Among the NFL’s portfolio of famous brands used to promote football games, its teams, and enough licensed merchandise to furnish a house, U.S. Trademark Registration No. 0882283 for SUPER BOWL® stands tall above all. Original filing date 1969. NFL’s trademark protection strategy for SUPER BOWL® illustrates the balance between necessary vigilance and fair use of one the world’s most famous brands.
Since Woodstock the NFL has strictly policed its trademark rights in the term SUPER BOWL, and enforced its exclusive rights against retailers, bars and other businesses either directly associated with, or in some cases have nothing to do with, football culture and “Big Game” (another term the NFL unsuccessfully attempted to trademark). The NFL is notorious for sending cease desist letters or even publishing ads warning retailers not to use SUPER BOWL without a license. Every trademark owner has a duty to police the use of its mark, but is NFL overdoing it? In most cases there’s probably an argument to be made. This year even Super Bowl advertiser Samsung poked fun at the NFL’s reputation for vigilant trademark enforcement with a teaser spot involving Seth Rogen and Paul Rudd being censored by their attorney when attempting to say “Super Bowl” or the names of the competing teams.
Typically purchasing a commercial spot during the Super Bowl includes with it a limited right to use the coined term in advertising within a time period, for example 2 weeks leading up to Super Bowl Sunday.
Available Defenses to Trademark Infringement
But is the NFL right? Legal defenses are available in some cases, such as where the use of SUPER BOWL constitutes fair use or nomative use. The references to Super Bowl in this article is an example of nomative non-infringing use of a registered trademark.
Under the law trademark owners have a legal duty to police their marks, but some contend the NFL takes a much more heavy handed approach than necessary, striking fast and furious against even potential infringers. But the NFL’s trademark protection strategy is important in protecting the licensing value of the brand. If companies could freely use the term SUPER BOWL to promote goods and services around the time of the big game and ride the Super Bowl promotional wave, perhaps the $3.7 million price tag for a 30 second spot in Super Bowl XLVII wouldn’t sell as well. So maybe the NFL is overzealous in its trademark protection strategy, but rather than defend, most advertisers use alternatives.
The Legal Work Around
Clever marketers skirt around issue with slogans such “Super Sale”, “Big Game Specials”, and other workarounds. Why? Because it gets the message across, and is more likely to avoid a vicious cease and desist letter and demand for royalties from the NFL. Although advertisers can in some cases successfully defend the use of SUPER BOWL under nomative use grounds, the cost of a legal defense is likely not worth the fight.

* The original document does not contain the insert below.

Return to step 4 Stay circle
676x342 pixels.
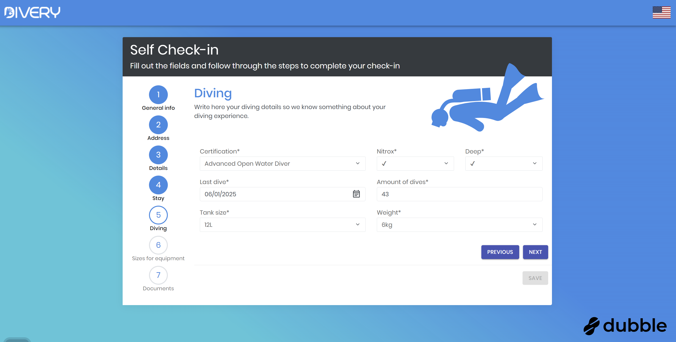158,185
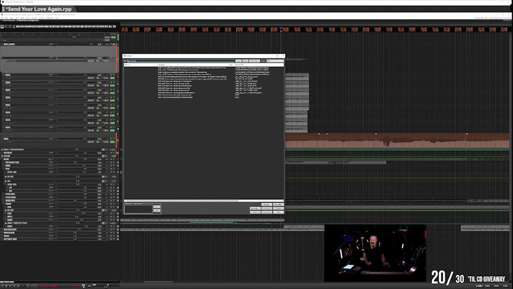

The NFL’s hyper-vigilant trademark enforcement, coupled with a reputation for litigation, helps maximize brand owners’ control over its exclusive trademarks. For any brand unauthorized use of its trademark or a similar version is alarming.
Author: David N. Sharifi, Esq. is a Los Angeles based intellectual property attorney and technology startup consultant with focuses in entertainment law, emerging technologies, trademark protection, and “the internet of things”. David was recognized as one of the Top 30 Most Influential Attorneys in Digital Media and E-Commerce Law by the Los Angeles Business Journal in 2014. Office: Ph: 310-751-0181; email@example.com.
Disclaimer: The content above is a discussion of legal issues and general information; it does not constitute legal advice and should not be used as such without seeking professional legal counsel. Reading the content above does not create an attorney-client relationship. All trademarks are the property of L.A. Tech & Media Law Firm or their respective owners. Copyright 2015. All rights reserved.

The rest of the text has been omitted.